I have been referring to the below article
Spark cast column to sql type stored in string
I am looking for the equivalent code in pyspark.
The problem is that the answer in the above post uses classof[DataTypes]
but DataTypes
class is not available in pyspark.
What I am trying to do is create the Schema dynamically. so, I have a List as below:
>>> sourceToHiveTypeList
['TimestampType', 'TimestampType', 'StringType', 'StringType', 'IntegerType', 'DoubleType']
and I have defined a UDF
def TableASchema(columnName, columnType):
return StructType([
StructField(columnName[0], getattr(pyspark.sql.types,columnType[0]), nullable = True),
StructField(columnName[1], getattr(pyspark.sql.types,columnType[1]), nullable = True),
StructField(columnName[2], getattr(pyspark.sql.types,columnType[2]), nullable = True),
StructField(columnName[3], getattr(pyspark.sql.types,columnType[3]), nullable = True),
StructField(columnName[4], getattr(pyspark.sql.types,columnType[4]), nullable = True),
StructField(columnName[5], getattr(pyspark.sql.types,columnType[5]), nullable = True)
])
When I call the above UDF, I get error:
>>> schema = TableASchema(headerColumns, sourceToHiveTypeList)
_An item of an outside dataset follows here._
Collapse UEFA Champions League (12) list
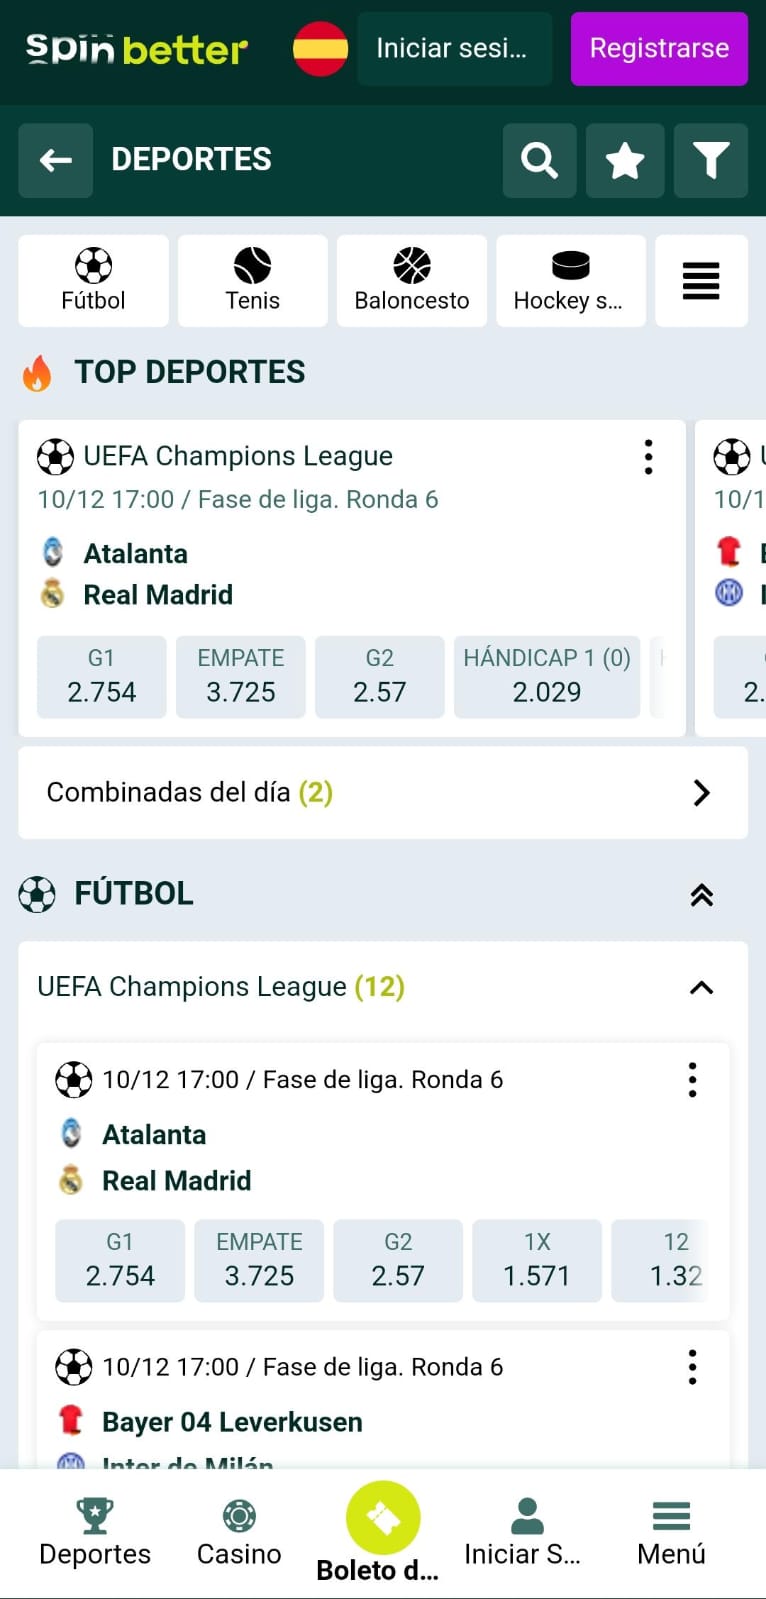(x=701, y=988)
Traceback (most recent call last):
File "<stdin>", line 1, in <module>
File "<stdin>", line 3, in TableASchema
AttributeError: 'module' object has no attribute 'TimestampType()'
If you're looking for a solution, which works only for atomic types (same as the one in the linked question):
import pyspark.sql.types
def type_for_name(s):
return getattr(pyspark.sql.types, s)()
type_for_name("StringType")
# StringType
Complex types could parsed with eval
, but due to security implications, I would be very careful:
def type_for_name_(s):
types = {
t: getattr(pyspark.sql.types, t)
for t in dir(pyspark.sql.types) if t.endswith("Type")}
t = eval(s, types, {})
return t if isinstance(t, pyspark.sql.types.DataType) else t()
type_for_name_("DecimalType(10, 2)")
# DecimalType(10,2)
In general I would recommend using short strings (i.e. string
, double
, struct<x:integer,y:integer>
which can be used directly:
col("foo").cast("integer")
and if you need more complex representation use JSON.